What is needed – Identify each line below that contains the word "TheVote", and copy it out.

::: Records for the task

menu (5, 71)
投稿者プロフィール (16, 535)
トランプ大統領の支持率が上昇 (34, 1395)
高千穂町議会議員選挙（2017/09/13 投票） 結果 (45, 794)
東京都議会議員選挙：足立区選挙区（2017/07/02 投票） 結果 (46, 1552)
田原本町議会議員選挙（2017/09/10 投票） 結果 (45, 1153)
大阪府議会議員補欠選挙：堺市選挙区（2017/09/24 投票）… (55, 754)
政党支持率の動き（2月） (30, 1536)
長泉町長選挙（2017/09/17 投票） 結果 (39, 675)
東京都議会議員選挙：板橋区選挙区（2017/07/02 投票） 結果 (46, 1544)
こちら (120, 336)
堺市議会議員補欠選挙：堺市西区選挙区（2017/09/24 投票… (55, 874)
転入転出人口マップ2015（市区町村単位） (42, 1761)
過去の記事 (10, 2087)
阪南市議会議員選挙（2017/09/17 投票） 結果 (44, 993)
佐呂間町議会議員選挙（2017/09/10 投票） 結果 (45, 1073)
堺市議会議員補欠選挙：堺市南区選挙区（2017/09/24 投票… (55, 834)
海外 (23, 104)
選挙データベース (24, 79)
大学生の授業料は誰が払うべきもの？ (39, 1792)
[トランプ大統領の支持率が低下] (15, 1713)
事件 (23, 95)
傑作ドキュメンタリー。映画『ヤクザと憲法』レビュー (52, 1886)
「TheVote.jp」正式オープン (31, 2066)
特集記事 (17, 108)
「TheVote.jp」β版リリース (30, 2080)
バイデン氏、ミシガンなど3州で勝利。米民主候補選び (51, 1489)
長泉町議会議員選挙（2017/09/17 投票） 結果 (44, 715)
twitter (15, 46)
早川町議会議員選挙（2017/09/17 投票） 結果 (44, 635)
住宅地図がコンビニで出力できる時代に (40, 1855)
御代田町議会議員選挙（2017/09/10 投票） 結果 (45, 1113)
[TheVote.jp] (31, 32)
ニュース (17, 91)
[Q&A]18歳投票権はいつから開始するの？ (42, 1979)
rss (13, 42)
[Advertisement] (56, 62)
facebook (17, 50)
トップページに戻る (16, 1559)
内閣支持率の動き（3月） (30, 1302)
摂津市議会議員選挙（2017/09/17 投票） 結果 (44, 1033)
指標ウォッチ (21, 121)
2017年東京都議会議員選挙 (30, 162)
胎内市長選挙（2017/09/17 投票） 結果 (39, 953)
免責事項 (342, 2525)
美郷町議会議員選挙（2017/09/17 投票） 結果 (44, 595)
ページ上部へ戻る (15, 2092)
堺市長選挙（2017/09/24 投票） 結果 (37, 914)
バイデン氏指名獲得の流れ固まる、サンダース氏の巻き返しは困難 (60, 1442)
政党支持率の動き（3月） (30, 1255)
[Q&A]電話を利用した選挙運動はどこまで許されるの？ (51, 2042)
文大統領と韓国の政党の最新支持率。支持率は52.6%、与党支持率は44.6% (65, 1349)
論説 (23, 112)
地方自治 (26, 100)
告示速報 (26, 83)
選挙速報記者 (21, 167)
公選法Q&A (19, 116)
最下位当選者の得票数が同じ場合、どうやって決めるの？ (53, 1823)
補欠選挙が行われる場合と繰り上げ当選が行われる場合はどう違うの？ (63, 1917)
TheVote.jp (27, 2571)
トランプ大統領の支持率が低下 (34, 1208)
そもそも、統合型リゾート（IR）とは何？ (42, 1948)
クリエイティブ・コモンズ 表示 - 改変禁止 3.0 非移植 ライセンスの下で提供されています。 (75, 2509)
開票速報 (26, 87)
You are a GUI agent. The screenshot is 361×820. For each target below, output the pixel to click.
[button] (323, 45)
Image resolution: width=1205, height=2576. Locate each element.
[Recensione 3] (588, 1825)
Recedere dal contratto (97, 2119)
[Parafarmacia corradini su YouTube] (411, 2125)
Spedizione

::::::

Written solution –
「TheVote.jp」正式オープン (31, 2066)
「TheVote.jp」β版リリース (30, 2080)
[TheVote.jp] (31, 32)
TheVote.jp (27, 2571)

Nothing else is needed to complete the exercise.